El hombre saludó al doctor D., que estaba en cubierta. Sheena y Alexander se acercaron a mirar también.
—¿Quién es ? —preguntó Sheena. Alexander carraspeó.
—Más vale que vaya a ver qué pasa. —Le dio a Sheena la red con las olominas—. Toma, dale de comer a Biff. Ahora vuelvo. —Y se marchó a toda prisa.
Sheena miró las olominas, que se retorcían en la red y puso cara de asco.
—No pienso quedarme a ver cómo Biff se come a estas pobres olominas. —Me puso la red en la mano y salió corriendo del camarote. Yo tampoco quería ver a Biff devorar a los pobres pececillos, pero no sabía qué otra cosa podía hacer. Eché las olominas apresuradamente al tanque de Biff. La anguila se lanzó al ataque, atrapó un pez con los dientes y se lo zampó de golpe. El bicho devoraba.
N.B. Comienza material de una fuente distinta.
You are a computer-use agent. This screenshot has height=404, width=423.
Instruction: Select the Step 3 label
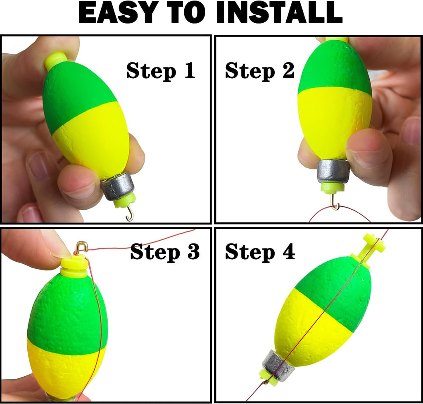coord(165,252)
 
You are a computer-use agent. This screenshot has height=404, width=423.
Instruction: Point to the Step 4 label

Dejé la red en una mesa y salí del laboratorio para ir a cubierta a respirar un poco de aire. Me pregunté si el doctor D. me dejaría bucear un poco por la tarde. Si me decía que sí, me acercaría a la laguna para ver si encontraba señales del monstruo marino.
¿No tenía miedo? Claro que tenía, pero estaba decidido a demostrar a mi hermana y a mi tío que no estaba loco y que no me había inventado la historia.
Al pasar por delante del estudio del doctor D. oí voces y pensé que mi tío y Alexander estarían allí con el hombre y la mujer del zoo. Me detuve un momento. No tenía intención de escuchar, pero el hombre hablaba tan fuerte que no pude evitarlo. Y lo que dijo fue lo más alucinante que he oído en mi vida.
—¡Me da igual cómo lo haga, doctor Deep —bramó—, pero quiero que encuentre esa sirena!